Ci sono poi degli emendamenti che guardano al merito scolastico. I leghisti vorrebbero i cinque, o più, anni di scuola necessari per diventare cittadino debbano essere conclusi con profitto. Nello specifico, si richiede "il massimo dei voti" all'esame di maturità. Pur volendo rifuggire da facili paragoni e sorvolare sui risultati scolastici dei leader del Carroccio - Salvini prese 48 alla maturità, non il massimo dei voti - suscita qualche perplessità l'idea che per diventare cittadini italiani si debba necessariamente essere i primi della classe. E se questo emendamento non dovesse piacere, ecco che ce ne sono altri: se cento è considerato troppo, potrebbe bastare aver preso 90 o, in ultima istanza, 80. È un modo questo, più che per ribadire un concetto, per presentare quante più proposte possibili così da rallentare i lavori.

È sempre firmata dalla Lega la proposta in cui si chiede che l'aspirante cittadino italiano non abbia mai commesso atti violenti in orario scolastico. La domanda sorge spontanea. E se si è azzuffato con un compagno in prima elementare, magari con la violenza che può usare un bimbo di sei anni, la preclusione vale lo stesso? A leggere la norma sembrerebbe di sì.

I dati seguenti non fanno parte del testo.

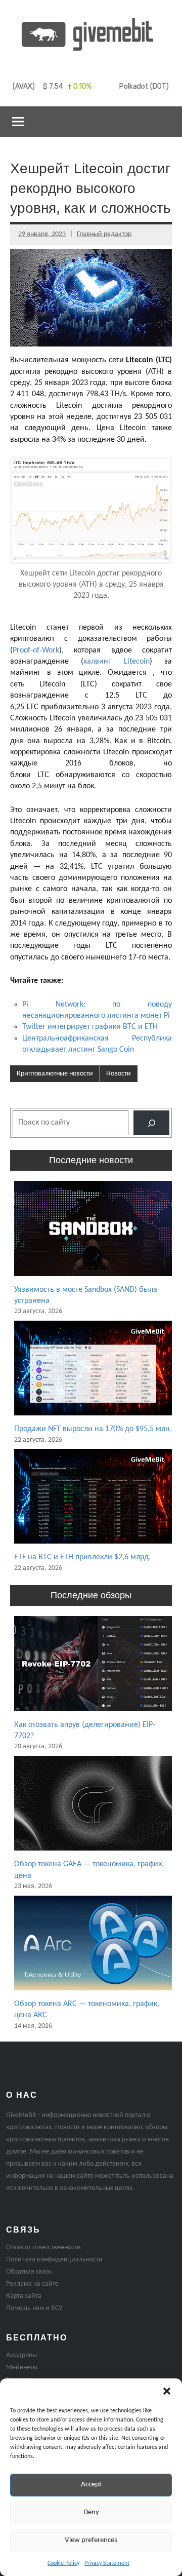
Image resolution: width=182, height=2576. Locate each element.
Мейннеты (21, 2367)
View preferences (91, 2540)
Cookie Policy (63, 2563)
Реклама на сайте (32, 2284)
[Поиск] (151, 1122)
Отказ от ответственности (43, 2247)
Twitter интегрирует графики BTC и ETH (90, 1027)
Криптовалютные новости (55, 1074)
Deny (91, 2512)
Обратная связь (29, 2272)
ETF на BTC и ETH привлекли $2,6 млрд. (82, 1557)
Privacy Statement (106, 2563)
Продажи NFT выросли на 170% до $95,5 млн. (93, 1429)
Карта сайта (23, 2296)
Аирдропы (21, 2355)
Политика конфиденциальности (54, 2259)
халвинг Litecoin (116, 662)
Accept (91, 2484)
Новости (118, 1074)
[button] (167, 2391)
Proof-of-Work (36, 650)
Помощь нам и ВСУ (34, 2308)
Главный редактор (104, 234)
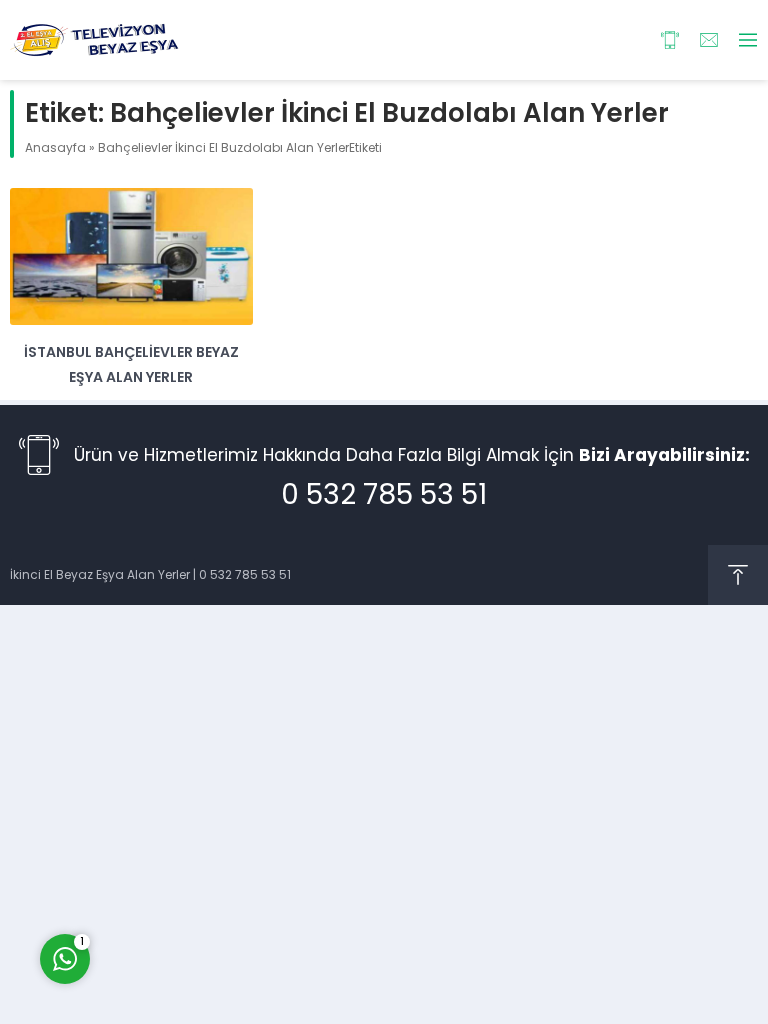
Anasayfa (55, 147)
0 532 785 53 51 (384, 494)
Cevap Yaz (190, 874)
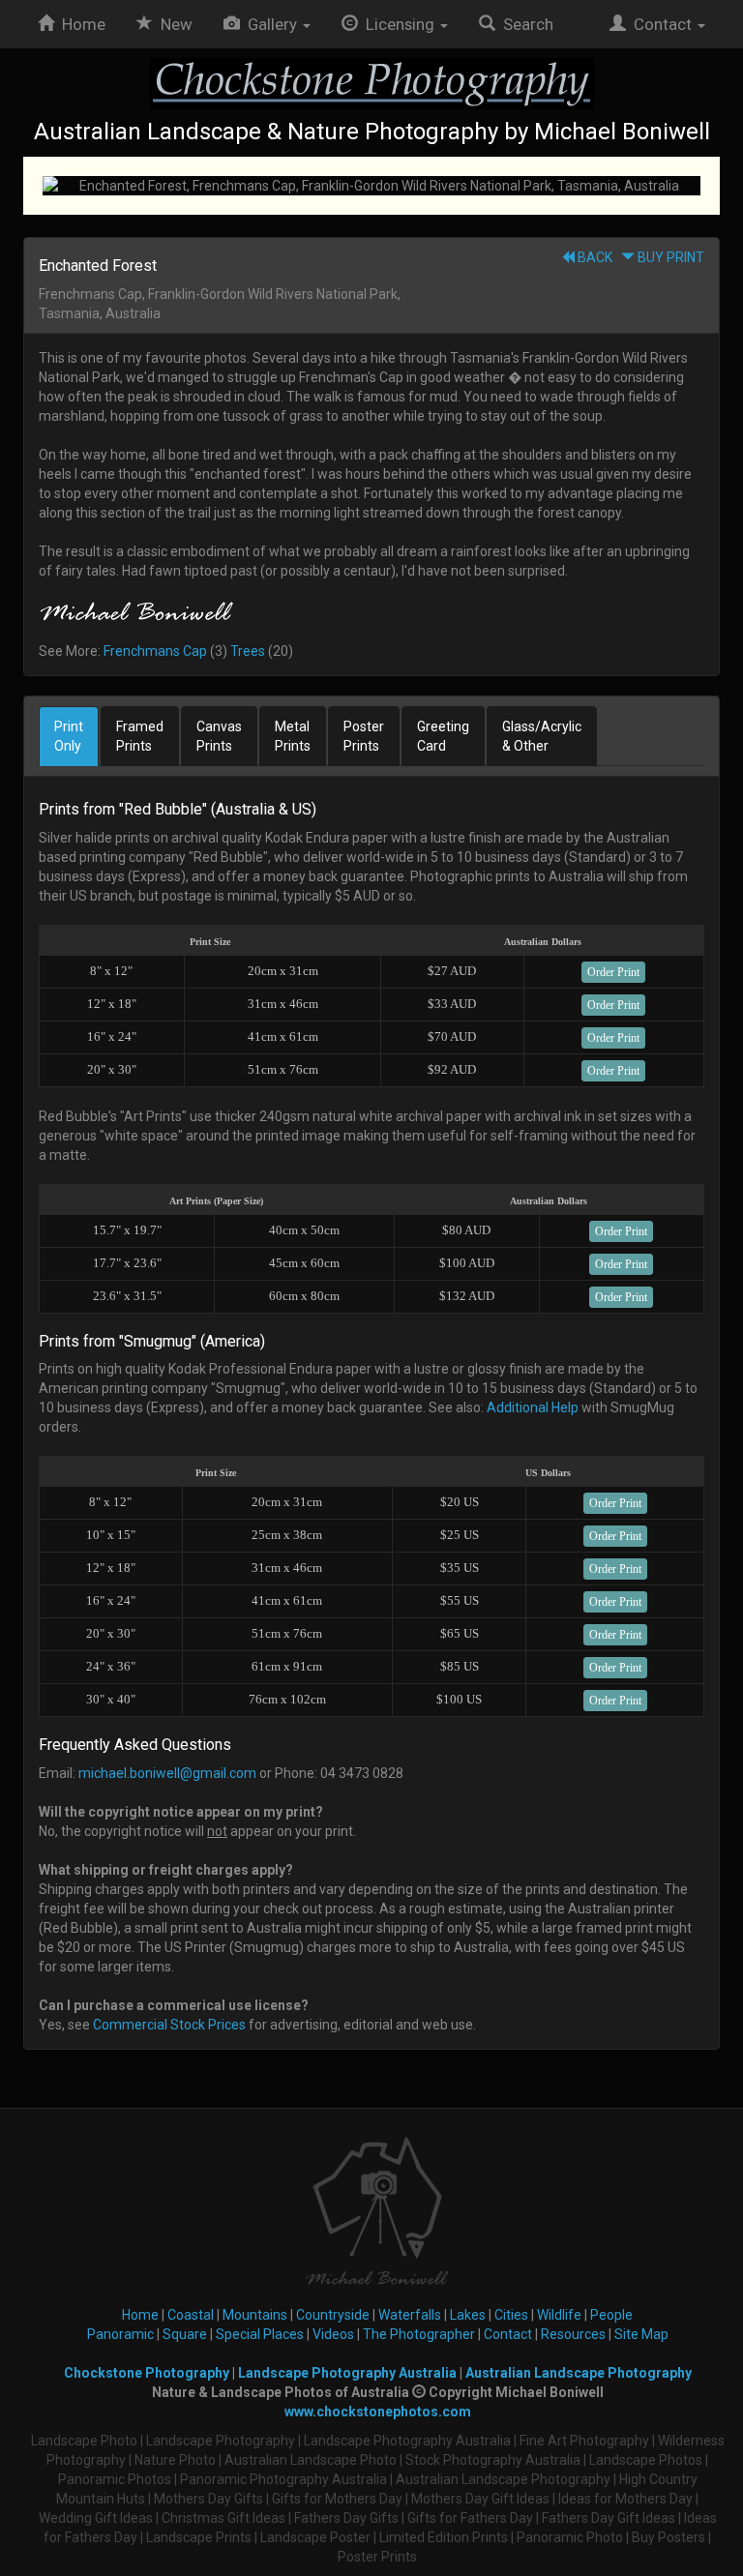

L'esame degli emendamenti della Lega potrebbe durare ancora a lungo, ma citeremo un ultimo esempio, tanto per rendere l'idea. L'emendamento 1.71 prevede che il ragazzo figlio di stranieri può ottenere la cittadinanza solo se (oltre a soddisfare le altre dubbie condizioni) i genitori non hanno "pendenze economiche con il comune e la Regione in cui abbiano risieduto, nonché con l’amministrazione fiscale statale". Quindi, praticamente, un ragazzino figlio di evasori fiscali, ma anche di persone che non sono riuscite a saldare dei conti con il Comune o con lo Stato per difficoltà economiche, non meriterebbe la cittadinanza. Una visione singolare, non riproposta - a dire il vero - neanche da Fratelli d'Italia.

Molti emendamenti dei meloniani secondo Brescia sono da dichiarare inammissibili, perché cancellando congiunzioni o singole parole renderebbero gli articoli illogici. Nella parte che invece dovrebbe essere ammessa, i deputati di FdI chiedono che i cicli scolastici da completare per avere la cittadinanza siano due, non uno. E mettono molti paletti sul rendimento scolastico, sulle conoscenze e sui legami familiari e sulle modalità di ingresso del minore in Italia. Si chiede, in particolare, che sia arrivato nel nostro Paese per vie legali. E se i suoi genitori hanno chiesto l'asilo politico subito dopo un approdo tecnicamente illegale cosa succede? Non è specificato. In questo caso, come negli altri che abbiamo visto, pare sia più importante mettere lo sgambetto alla legge che non dare risposte concrete. Che chi, pur senza cittadinanza, si sente di fatto italiano forse meriterebbe.